Pour cette seizième étape (179 km), l’entrée dans le massif pyrénéen pourrait sourire à des échappés… sous réserve de très bonnes dispositions pour la montagne, bien entendu. Car pour espérer lever les bras à Foix, il faudra d’abord tenir le choc en montant au Port-de-Lers et ensuite faire la différence dans le Mur de Péguère. Des talents de descendeur ne seront pas de trop pour plonger vers la préfecture de l’Ariège pendant une vingtaine de kilomètres.
Depuis Carcassonne (Aude), avant le départ des coureurs, après un café de rigueur, les suiveurs du Tour de France contemporain de Chroniques seront heureux de laisser aux hélicos des chaînes sportives les vues médiévales pour s’éclipser un moment du côté de Pamiers, déjà en Ariège et petite bourgade qui aura su reconnaître que l’architecture contemporaine ne nuit pas aux administrés.
Arrivé là, trouver le complexe sportif livré en 2015 par l’agence W-Architecture (Yann Courrech, Christophe Maisonobe, Bernard Voinchet et Raphaël Voinchet) qui vaut le détour. La singularité du site, une parcelle enclavée entre le centre aquatique, le stade et des habitations, la déclivité du terrain vers l’Ariège, pose des questions essentielles, celles justement que doit poser l’architecture contemporaine en zone périurbaine.
« Comment composer, dans une zone urbaine particulièrement hétérogène, un ensemble cohérent avec le bâti voisin ? Comment éviter qu’un bâtiment de cette échelle ne renvoie l’image d’un entrepôt sourd et muet ? Enfin, comment faire de cet équipement un outil performant adapté aux besoins des sportifs mais également exemplaire sur le plan environnemental ? » s’interrogent les architectes.
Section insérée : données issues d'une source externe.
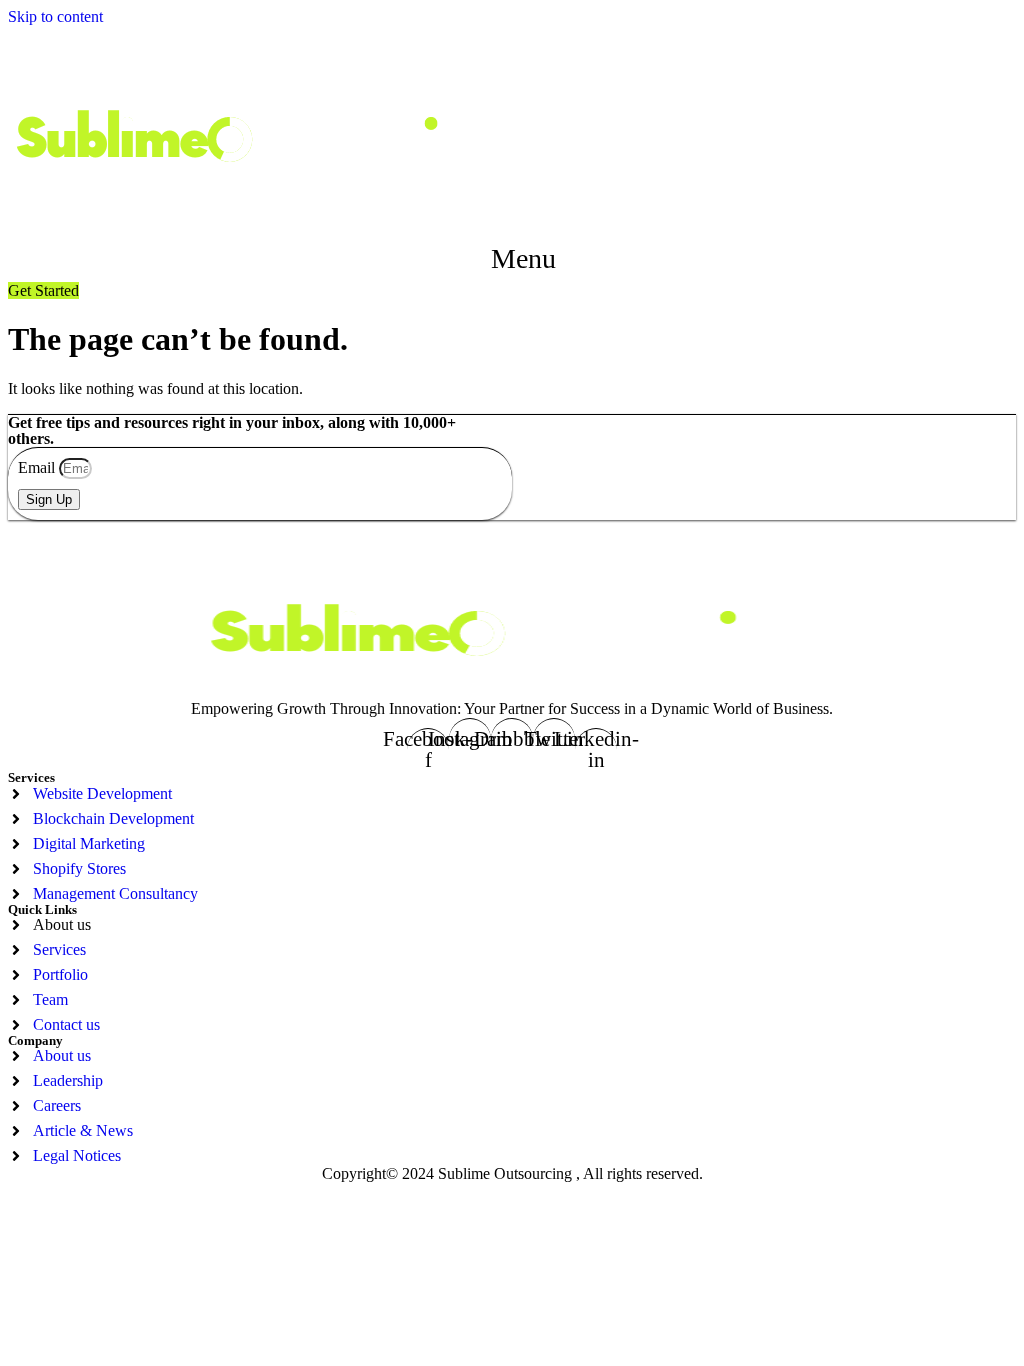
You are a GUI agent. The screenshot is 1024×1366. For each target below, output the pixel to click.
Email (38, 467)
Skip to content (55, 16)
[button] (512, 259)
Ces questions essentielles ont guidé leur réflexion et une « écriture résolument contemporaine, sans ambigüité ». Cette dernière joue son rôle de passeur pour rester à l’écoute des lieux et s’attache à faire signe tout en les respectant. Symbole du lien social à tisser chaque jour, elle tente de créer les liaisons nécessaires avec son environnement.
Le complexe sportif n’est pas ici la seule curiosité contemporaine puisque sera apprécié un détour vers le restaurant de l’institut Notre-Dame, lequel valut à Benjamin Cros et Rémy Leclercq de remporter l’Équerre d’argent 2018 dans la catégorie première œuvre.
Jean-Claude Martinez, le président de la MAF, sponsor de la première œuvre, remarquait alors à propos de ces deux jeunes architectes, en leur remettant la récompense, que « la première œuvre est le symbole de l’avenir de cette profession, c’est une promesse que les architectes sont indispensables à l’acte de construire ». Benjamin Cros et Rémy Leclercq n’allaient pas le contredire. « La loi MOP reconnaît aux architectes le sérieux de la construction, pourtant, en 2018, la loi ELAN signifie une dégradation de la qualité architecturale », ajoutait alors Jean-Claude Martinez. Qui, encore plus aujourd’hui qu’hier, pour le contredire ?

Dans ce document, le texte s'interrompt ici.